> Your assignment: Reproduce all records exactly.

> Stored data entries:
****************

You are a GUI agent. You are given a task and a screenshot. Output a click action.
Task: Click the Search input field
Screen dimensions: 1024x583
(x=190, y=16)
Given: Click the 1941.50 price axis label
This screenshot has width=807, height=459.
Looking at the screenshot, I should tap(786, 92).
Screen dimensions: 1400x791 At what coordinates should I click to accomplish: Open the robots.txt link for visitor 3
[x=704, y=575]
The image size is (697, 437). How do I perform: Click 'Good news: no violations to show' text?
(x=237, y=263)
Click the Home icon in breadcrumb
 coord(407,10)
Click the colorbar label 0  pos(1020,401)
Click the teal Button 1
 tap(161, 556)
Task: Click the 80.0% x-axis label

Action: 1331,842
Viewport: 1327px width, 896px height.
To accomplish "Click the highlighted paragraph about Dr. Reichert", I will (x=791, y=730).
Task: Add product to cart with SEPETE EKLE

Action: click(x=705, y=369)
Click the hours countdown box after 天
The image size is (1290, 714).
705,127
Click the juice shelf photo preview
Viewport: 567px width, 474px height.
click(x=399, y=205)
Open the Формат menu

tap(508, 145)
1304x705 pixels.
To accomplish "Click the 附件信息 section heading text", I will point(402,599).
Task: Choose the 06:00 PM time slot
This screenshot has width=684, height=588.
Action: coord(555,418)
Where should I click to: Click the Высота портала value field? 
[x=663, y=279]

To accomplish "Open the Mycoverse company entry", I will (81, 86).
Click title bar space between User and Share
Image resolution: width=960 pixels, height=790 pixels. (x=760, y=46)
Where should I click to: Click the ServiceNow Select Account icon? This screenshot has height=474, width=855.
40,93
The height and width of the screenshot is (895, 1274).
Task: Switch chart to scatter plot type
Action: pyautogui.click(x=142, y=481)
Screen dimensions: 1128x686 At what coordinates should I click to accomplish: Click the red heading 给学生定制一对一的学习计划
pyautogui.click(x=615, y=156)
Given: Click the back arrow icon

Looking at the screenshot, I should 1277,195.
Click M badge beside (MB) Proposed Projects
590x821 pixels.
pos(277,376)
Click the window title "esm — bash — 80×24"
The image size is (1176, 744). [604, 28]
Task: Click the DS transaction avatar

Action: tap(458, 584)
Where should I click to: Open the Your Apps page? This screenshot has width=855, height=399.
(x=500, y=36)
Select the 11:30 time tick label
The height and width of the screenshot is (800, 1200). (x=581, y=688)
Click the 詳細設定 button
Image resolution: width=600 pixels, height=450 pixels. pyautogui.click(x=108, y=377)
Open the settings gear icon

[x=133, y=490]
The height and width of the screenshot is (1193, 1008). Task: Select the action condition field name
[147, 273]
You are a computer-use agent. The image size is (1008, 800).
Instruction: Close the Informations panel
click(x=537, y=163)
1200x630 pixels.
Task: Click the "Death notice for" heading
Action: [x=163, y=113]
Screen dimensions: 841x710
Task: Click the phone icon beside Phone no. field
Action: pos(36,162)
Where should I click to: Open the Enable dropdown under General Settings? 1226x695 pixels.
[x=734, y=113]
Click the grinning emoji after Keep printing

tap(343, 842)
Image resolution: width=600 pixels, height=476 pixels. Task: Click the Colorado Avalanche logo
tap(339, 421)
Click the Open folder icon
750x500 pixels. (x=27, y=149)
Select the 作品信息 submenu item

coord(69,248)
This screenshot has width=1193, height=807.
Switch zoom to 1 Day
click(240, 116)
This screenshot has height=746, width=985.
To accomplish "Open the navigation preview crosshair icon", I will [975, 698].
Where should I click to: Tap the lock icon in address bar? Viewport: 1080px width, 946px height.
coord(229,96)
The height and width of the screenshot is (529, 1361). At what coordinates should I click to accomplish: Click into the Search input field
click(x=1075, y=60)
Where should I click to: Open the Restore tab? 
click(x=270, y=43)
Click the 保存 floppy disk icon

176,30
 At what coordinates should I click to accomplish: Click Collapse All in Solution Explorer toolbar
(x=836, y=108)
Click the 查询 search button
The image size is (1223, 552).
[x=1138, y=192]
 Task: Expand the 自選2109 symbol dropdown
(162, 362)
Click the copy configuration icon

****************

> Result:
You are a GUI agent. You are given a task and a screenshot. Output a click action.
Task: Click the Search input field
Screen dimensions: 1024x583
(x=190, y=16)
Given: Click the 1941.50 price axis label
This screenshot has width=807, height=459.
Looking at the screenshot, I should tap(786, 92).
Screen dimensions: 1400x791 At what coordinates should I click to accomplish: Open the robots.txt link for visitor 3
[x=704, y=575]
The image size is (697, 437). How do I perform: Click 'Good news: no violations to show' text?
(x=237, y=263)
Click the Home icon in breadcrumb
 coord(407,10)
Click the colorbar label 0  pos(1020,401)
Click the teal Button 1
 tap(161, 556)
Task: Click the 80.0% x-axis label

Action: 1331,842
Viewport: 1327px width, 896px height.
To accomplish "Click the highlighted paragraph about Dr. Reichert", I will (x=791, y=730).
Task: Add product to cart with SEPETE EKLE

Action: click(x=705, y=369)
Click the hours countdown box after 天
The image size is (1290, 714).
705,127
Click the juice shelf photo preview
Viewport: 567px width, 474px height.
click(x=399, y=205)
Open the Формат menu

tap(508, 145)
1304x705 pixels.
To accomplish "Click the 附件信息 section heading text", I will point(402,599).
Task: Choose the 06:00 PM time slot
This screenshot has width=684, height=588.
Action: coord(555,418)
Where should I click to: Click the Высота портала value field? 
[x=663, y=279]

To accomplish "Open the Mycoverse company entry", I will (81, 86).
Click title bar space between User and Share
Image resolution: width=960 pixels, height=790 pixels. (x=760, y=46)
Where should I click to: Click the ServiceNow Select Account icon? This screenshot has height=474, width=855.
40,93
The height and width of the screenshot is (895, 1274).
Task: Switch chart to scatter plot type
Action: pyautogui.click(x=142, y=481)
Screen dimensions: 1128x686 At what coordinates should I click to accomplish: Click the red heading 给学生定制一对一的学习计划
pyautogui.click(x=615, y=156)
Given: Click the back arrow icon

Looking at the screenshot, I should 1277,195.
Click M badge beside (MB) Proposed Projects
590x821 pixels.
pos(277,376)
Click the window title "esm — bash — 80×24"
The image size is (1176, 744). [604, 28]
Task: Click the DS transaction avatar

Action: tap(458, 584)
Where should I click to: Open the Your Apps page? This screenshot has width=855, height=399.
(x=500, y=36)
Select the 11:30 time tick label
The height and width of the screenshot is (800, 1200). (x=581, y=688)
Click the 詳細設定 button
Image resolution: width=600 pixels, height=450 pixels. pyautogui.click(x=108, y=377)
Open the settings gear icon

[x=133, y=490]
The height and width of the screenshot is (1193, 1008). Task: Select the action condition field name
[147, 273]
You are a computer-use agent. The image size is (1008, 800).
Instruction: Close the Informations panel
click(x=537, y=163)
1200x630 pixels.
Task: Click the "Death notice for" heading
Action: [x=163, y=113]
Screen dimensions: 841x710
Task: Click the phone icon beside Phone no. field
Action: pos(36,162)
Where should I click to: Open the Enable dropdown under General Settings? 1226x695 pixels.
[x=734, y=113]
Click the grinning emoji after Keep printing

tap(343, 842)
Image resolution: width=600 pixels, height=476 pixels. Task: Click the Colorado Avalanche logo
tap(339, 421)
Click the Open folder icon
750x500 pixels. (x=27, y=149)
Select the 作品信息 submenu item

coord(69,248)
This screenshot has width=1193, height=807.
Switch zoom to 1 Day
click(240, 116)
This screenshot has height=746, width=985.
To accomplish "Open the navigation preview crosshair icon", I will [975, 698].
Where should I click to: Tap the lock icon in address bar? Viewport: 1080px width, 946px height.
coord(229,96)
The height and width of the screenshot is (529, 1361). At what coordinates should I click to accomplish: Click into the Search input field
click(x=1075, y=60)
Where should I click to: Open the Restore tab? 
click(x=270, y=43)
Click the 保存 floppy disk icon

176,30
 At what coordinates should I click to accomplish: Click Collapse All in Solution Explorer toolbar
(x=836, y=108)
Click the 查询 search button
The image size is (1223, 552).
[x=1138, y=192]
 Task: Expand the 自選2109 symbol dropdown
(162, 362)
Click the copy configuration icon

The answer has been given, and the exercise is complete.